Topic: interpretation of the expression new (int*)[10]
Author: kanze@gabi-soft.de (James Kanze)
Date: Fri, 1 Mar 2002 18:31:33 GMT Raw View
Moritz Franosch <jfranosc@physik.tu-muenchen.de> wrote in message
news:<rxx1yf669tb.fsf@synapse.t30.physik.tu-muenchen.de>...

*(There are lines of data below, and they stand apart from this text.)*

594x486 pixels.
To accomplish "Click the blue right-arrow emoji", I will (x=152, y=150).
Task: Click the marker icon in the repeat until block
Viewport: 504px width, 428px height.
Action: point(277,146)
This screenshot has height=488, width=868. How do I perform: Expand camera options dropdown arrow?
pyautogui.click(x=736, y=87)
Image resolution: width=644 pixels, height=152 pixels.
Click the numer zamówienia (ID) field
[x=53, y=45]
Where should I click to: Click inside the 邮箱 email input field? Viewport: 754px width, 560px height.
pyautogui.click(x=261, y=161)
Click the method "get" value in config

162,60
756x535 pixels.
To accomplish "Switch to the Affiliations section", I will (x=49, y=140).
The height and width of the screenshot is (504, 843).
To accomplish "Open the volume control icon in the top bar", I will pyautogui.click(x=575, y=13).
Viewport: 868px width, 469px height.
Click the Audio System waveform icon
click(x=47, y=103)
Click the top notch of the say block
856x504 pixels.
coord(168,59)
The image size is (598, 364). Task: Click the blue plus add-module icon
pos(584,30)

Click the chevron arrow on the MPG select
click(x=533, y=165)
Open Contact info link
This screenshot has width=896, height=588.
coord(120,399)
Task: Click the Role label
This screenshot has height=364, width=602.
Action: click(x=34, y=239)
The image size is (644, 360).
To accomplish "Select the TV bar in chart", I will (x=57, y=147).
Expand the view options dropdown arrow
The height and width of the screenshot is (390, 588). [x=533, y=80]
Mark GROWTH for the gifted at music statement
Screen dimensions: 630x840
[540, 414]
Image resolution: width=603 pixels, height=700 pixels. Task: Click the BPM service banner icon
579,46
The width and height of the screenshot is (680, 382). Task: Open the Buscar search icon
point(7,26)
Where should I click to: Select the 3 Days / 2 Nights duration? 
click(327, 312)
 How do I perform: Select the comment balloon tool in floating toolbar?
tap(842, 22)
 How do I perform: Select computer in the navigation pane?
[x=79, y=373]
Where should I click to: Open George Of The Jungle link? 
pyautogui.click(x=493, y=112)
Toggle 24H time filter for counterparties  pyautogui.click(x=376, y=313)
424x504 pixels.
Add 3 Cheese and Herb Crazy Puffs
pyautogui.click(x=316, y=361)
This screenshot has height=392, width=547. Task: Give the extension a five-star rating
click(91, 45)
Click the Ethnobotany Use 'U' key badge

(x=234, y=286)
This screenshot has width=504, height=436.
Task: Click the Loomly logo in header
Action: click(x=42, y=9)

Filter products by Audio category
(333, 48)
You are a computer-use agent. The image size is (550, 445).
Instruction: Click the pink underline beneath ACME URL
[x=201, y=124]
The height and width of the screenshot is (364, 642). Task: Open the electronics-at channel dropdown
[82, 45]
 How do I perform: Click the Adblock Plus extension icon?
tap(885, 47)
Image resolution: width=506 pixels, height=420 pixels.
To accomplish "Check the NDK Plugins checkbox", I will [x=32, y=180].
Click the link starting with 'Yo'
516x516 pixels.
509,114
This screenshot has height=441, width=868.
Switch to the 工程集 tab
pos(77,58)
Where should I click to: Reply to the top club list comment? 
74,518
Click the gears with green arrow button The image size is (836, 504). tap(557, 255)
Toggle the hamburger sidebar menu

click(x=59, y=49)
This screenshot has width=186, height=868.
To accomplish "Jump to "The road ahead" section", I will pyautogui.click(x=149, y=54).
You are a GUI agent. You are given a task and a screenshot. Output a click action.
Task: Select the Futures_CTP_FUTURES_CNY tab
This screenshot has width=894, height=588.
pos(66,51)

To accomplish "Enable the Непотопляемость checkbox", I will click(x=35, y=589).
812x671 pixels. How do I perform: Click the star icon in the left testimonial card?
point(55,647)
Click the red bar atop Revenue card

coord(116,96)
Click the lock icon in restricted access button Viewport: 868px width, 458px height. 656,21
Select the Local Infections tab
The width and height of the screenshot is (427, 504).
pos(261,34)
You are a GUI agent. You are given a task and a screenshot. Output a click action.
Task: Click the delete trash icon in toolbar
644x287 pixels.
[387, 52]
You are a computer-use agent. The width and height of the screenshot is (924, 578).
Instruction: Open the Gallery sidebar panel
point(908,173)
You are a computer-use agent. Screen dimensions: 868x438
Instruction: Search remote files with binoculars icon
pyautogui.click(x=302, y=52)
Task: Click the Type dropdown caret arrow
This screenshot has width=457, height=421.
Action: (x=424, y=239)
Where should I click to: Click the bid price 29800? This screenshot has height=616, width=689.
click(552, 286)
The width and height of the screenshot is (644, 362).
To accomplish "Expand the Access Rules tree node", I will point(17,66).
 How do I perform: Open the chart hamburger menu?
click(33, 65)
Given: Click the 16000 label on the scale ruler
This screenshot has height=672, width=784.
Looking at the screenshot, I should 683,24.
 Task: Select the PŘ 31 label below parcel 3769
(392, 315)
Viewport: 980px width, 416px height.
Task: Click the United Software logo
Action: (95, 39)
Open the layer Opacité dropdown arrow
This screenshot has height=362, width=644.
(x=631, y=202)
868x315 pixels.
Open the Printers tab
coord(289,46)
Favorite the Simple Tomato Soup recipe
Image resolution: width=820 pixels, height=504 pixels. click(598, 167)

> Please consider the following C++ program
> int main() {
> int** p;
> p=new int*[10]; // 1
> p=new (int*)[10]; // 2
> p=(new (int*))[10]; // 3
> }
> According to the C++ standard, are 1 and 2 equivalent or 2 and 3?
2 and 3 are equivalent.
> In my interpretation of the standard, 1 means new returns a pointer
> to an array of 10 integers,
1 allocates 10 pointers to int, and returns a pointer to the first,
thus, an int**. Perfectly legal.
> 2 is equivalent to 3 and 3 means
> p=(new (int*))+10.
Not quite. The sequence "(int*)[10]", isn't a legal type name, so the
new expression in 2 is "new (int*)" -- which is the equivalent to the
new expression in 3. In both cases, a single int* is allocated, and
it's address is returned. In both cases, the [10] then adds 10 to the
returned pointer, and dereferences it -- undefined behavior, but since
the result of dereferencing an int** is an int*, the compiler should
complain about a type mismatch.
> GCC version 3.0.2 sees 1 and 2 as equivalent, which is wrong. Intel
> C++ version 5.0.1 is standard compliant.
[...]
> I can't see a way to get '(int*)' for a type-specifier-seq, so 'new
> (int*)[10]' is no new-expression, but 'new (int*)' is and therefore
> 'new (int*)[10]' (2) must be interpreted as '(new (int*))[10]' (3).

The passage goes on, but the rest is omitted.